**Directive**: Present every line of the items below as a Markdown table with two columns, Row and Item line, numbering the rows and skipping blank lines. Leave the pictures out of the answer.

**Available records**:
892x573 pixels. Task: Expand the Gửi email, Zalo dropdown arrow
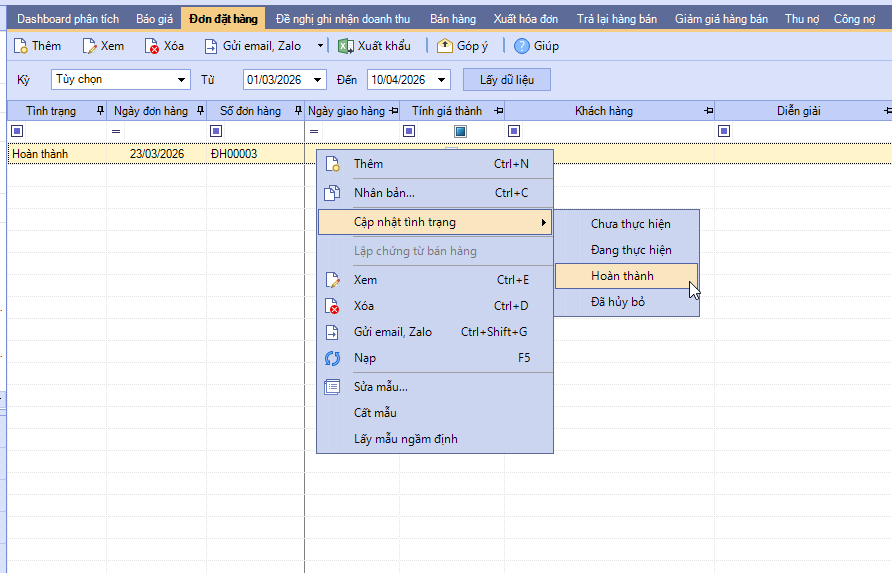point(320,46)
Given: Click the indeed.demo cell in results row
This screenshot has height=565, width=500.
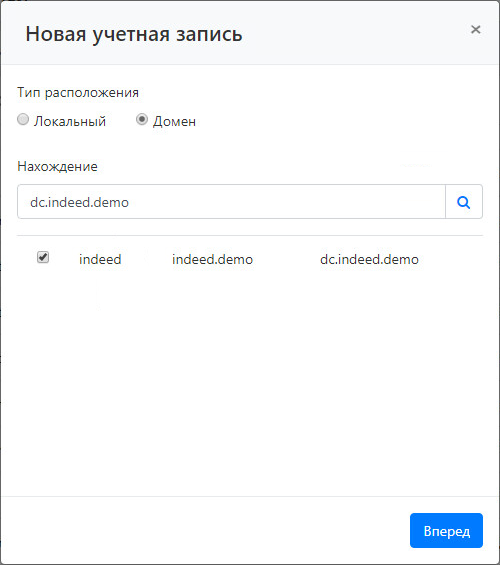Looking at the screenshot, I should point(213,259).
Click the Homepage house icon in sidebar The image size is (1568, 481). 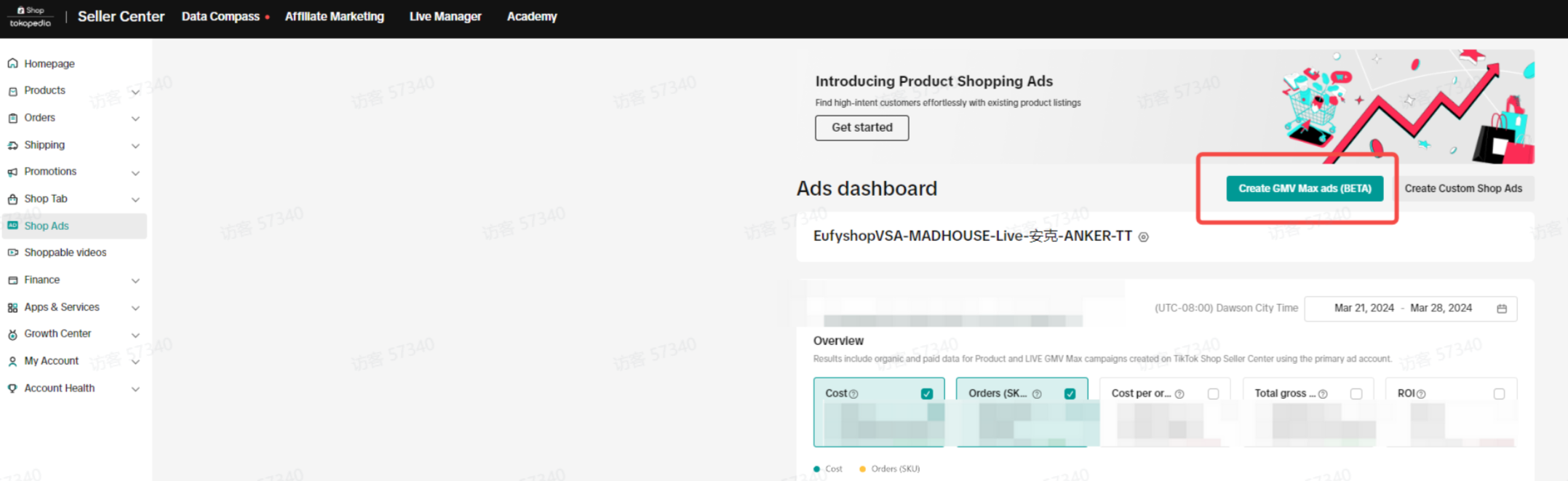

**The completed task**:
| Row | Item line |
|---|---|
| 1 | 892x573 pixels. Task: Expand the Gửi email, Zalo dropdown arrow |
| 2 | point(320,46) |
| 3 | Given: Click the indeed.demo cell in results row |
| 4 | This screenshot has height=565, width=500. |
| 5 | Looking at the screenshot, I should point(213,259). |
| 6 | Click the Homepage house icon in sidebar The image size is (1568, 481).  |